◆ Problem description
Output each entry verbatim.

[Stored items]
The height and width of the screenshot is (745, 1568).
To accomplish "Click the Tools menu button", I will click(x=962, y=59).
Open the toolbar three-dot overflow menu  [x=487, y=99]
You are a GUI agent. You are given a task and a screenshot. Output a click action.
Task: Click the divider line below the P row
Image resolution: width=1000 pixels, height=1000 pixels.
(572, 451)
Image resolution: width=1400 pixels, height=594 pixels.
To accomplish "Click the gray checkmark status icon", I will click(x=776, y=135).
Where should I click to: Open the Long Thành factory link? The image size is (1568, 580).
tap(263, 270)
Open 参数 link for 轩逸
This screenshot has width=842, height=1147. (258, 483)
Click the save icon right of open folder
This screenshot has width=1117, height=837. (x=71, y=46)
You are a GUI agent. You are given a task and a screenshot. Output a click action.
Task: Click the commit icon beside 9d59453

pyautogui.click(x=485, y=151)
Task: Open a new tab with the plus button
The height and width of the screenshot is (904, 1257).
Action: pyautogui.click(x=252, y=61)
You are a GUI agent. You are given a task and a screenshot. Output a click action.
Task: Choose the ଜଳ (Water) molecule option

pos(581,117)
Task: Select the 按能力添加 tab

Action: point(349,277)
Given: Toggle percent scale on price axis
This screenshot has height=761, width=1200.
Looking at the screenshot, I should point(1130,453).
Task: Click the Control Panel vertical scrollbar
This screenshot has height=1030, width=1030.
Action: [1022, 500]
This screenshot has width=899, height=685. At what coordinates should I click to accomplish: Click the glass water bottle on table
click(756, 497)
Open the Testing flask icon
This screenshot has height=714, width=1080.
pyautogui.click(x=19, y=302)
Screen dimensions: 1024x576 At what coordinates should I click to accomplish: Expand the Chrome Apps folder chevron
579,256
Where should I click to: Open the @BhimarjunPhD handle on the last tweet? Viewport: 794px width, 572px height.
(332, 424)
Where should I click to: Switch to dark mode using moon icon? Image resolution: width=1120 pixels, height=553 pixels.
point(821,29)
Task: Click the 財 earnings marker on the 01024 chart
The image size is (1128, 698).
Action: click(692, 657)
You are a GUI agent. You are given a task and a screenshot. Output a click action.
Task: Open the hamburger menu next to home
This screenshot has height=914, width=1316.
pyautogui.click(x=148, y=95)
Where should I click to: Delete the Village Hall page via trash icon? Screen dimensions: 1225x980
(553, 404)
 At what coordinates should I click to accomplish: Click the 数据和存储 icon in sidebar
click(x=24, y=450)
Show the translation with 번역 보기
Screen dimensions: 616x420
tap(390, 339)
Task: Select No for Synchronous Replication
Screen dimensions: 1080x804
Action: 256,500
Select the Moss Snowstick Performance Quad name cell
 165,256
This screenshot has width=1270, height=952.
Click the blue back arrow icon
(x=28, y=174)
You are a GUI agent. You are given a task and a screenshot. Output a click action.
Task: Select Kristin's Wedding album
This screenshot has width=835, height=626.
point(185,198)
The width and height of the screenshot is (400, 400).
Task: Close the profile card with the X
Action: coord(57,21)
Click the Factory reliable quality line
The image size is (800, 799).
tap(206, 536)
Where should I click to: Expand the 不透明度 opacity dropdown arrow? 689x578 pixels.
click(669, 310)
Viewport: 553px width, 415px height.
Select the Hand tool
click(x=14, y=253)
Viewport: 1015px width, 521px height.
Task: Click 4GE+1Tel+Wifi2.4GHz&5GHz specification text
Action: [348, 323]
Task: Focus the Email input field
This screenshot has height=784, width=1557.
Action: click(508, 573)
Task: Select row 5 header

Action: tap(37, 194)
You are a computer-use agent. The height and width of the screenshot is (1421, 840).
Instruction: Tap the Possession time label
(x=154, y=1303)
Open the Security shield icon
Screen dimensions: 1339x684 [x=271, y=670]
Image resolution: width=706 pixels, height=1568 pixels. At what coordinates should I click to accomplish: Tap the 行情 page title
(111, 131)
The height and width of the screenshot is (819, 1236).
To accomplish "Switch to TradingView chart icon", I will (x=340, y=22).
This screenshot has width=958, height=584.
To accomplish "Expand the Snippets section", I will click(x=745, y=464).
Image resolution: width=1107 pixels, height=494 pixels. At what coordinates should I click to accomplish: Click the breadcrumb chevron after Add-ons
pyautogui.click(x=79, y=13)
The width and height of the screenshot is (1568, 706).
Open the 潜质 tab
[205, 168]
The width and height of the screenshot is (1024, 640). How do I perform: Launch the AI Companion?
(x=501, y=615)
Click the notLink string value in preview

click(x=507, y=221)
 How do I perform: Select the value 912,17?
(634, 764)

◆ Answer to the exercise
The height and width of the screenshot is (745, 1568).
To accomplish "Click the Tools menu button", I will click(x=962, y=59).
Open the toolbar three-dot overflow menu  [x=487, y=99]
You are a GUI agent. You are given a task and a screenshot. Output a click action.
Task: Click the divider line below the P row
Image resolution: width=1000 pixels, height=1000 pixels.
(572, 451)
Image resolution: width=1400 pixels, height=594 pixels.
To accomplish "Click the gray checkmark status icon", I will click(x=776, y=135).
Where should I click to: Open the Long Thành factory link? The image size is (1568, 580).
tap(263, 270)
Open 参数 link for 轩逸
This screenshot has width=842, height=1147. (258, 483)
Click the save icon right of open folder
This screenshot has width=1117, height=837. (x=71, y=46)
You are a GUI agent. You are given a task and a screenshot. Output a click action.
Task: Click the commit icon beside 9d59453

pyautogui.click(x=485, y=151)
Task: Open a new tab with the plus button
The height and width of the screenshot is (904, 1257).
Action: pyautogui.click(x=252, y=61)
You are a GUI agent. You are given a task and a screenshot. Output a click action.
Task: Choose the ଜଳ (Water) molecule option

pos(581,117)
Task: Select the 按能力添加 tab

Action: point(349,277)
Given: Toggle percent scale on price axis
This screenshot has height=761, width=1200.
Looking at the screenshot, I should point(1130,453).
Task: Click the Control Panel vertical scrollbar
This screenshot has height=1030, width=1030.
Action: [1022, 500]
This screenshot has width=899, height=685. At what coordinates should I click to accomplish: Click the glass water bottle on table
click(756, 497)
Open the Testing flask icon
This screenshot has height=714, width=1080.
pyautogui.click(x=19, y=302)
Screen dimensions: 1024x576 At what coordinates should I click to accomplish: Expand the Chrome Apps folder chevron
579,256
Where should I click to: Open the @BhimarjunPhD handle on the last tweet? Viewport: 794px width, 572px height.
(332, 424)
Where should I click to: Switch to dark mode using moon icon? Image resolution: width=1120 pixels, height=553 pixels.
point(821,29)
Task: Click the 財 earnings marker on the 01024 chart
The image size is (1128, 698).
Action: click(692, 657)
You are a GUI agent. You are given a task and a screenshot. Output a click action.
Task: Open the hamburger menu next to home
This screenshot has height=914, width=1316.
pyautogui.click(x=148, y=95)
Where should I click to: Delete the Village Hall page via trash icon? Screen dimensions: 1225x980
(553, 404)
 At what coordinates should I click to accomplish: Click the 数据和存储 icon in sidebar
click(x=24, y=450)
Show the translation with 번역 보기
Screen dimensions: 616x420
tap(390, 339)
Task: Select No for Synchronous Replication
Screen dimensions: 1080x804
Action: 256,500
Select the Moss Snowstick Performance Quad name cell
 165,256
This screenshot has width=1270, height=952.
Click the blue back arrow icon
(x=28, y=174)
You are a GUI agent. You are given a task and a screenshot. Output a click action.
Task: Select Kristin's Wedding album
This screenshot has width=835, height=626.
point(185,198)
The width and height of the screenshot is (400, 400).
Task: Close the profile card with the X
Action: coord(57,21)
Click the Factory reliable quality line
The image size is (800, 799).
tap(206, 536)
Where should I click to: Expand the 不透明度 opacity dropdown arrow? 689x578 pixels.
click(669, 310)
Viewport: 553px width, 415px height.
Select the Hand tool
click(x=14, y=253)
Viewport: 1015px width, 521px height.
Task: Click 4GE+1Tel+Wifi2.4GHz&5GHz specification text
Action: [348, 323]
Task: Focus the Email input field
This screenshot has height=784, width=1557.
Action: click(508, 573)
Task: Select row 5 header

Action: tap(37, 194)
You are a computer-use agent. The height and width of the screenshot is (1421, 840).
Instruction: Tap the Possession time label
(x=154, y=1303)
Open the Security shield icon
Screen dimensions: 1339x684 [x=271, y=670]
Image resolution: width=706 pixels, height=1568 pixels. At what coordinates should I click to accomplish: Tap the 行情 page title
(111, 131)
The height and width of the screenshot is (819, 1236).
To accomplish "Switch to TradingView chart icon", I will (x=340, y=22).
This screenshot has width=958, height=584.
To accomplish "Expand the Snippets section", I will click(x=745, y=464).
Image resolution: width=1107 pixels, height=494 pixels. At what coordinates should I click to accomplish: Click the breadcrumb chevron after Add-ons
pyautogui.click(x=79, y=13)
The width and height of the screenshot is (1568, 706).
Open the 潜质 tab
[205, 168]
The width and height of the screenshot is (1024, 640). How do I perform: Launch the AI Companion?
(x=501, y=615)
Click the notLink string value in preview

click(x=507, y=221)
 How do I perform: Select the value 912,17?
(634, 764)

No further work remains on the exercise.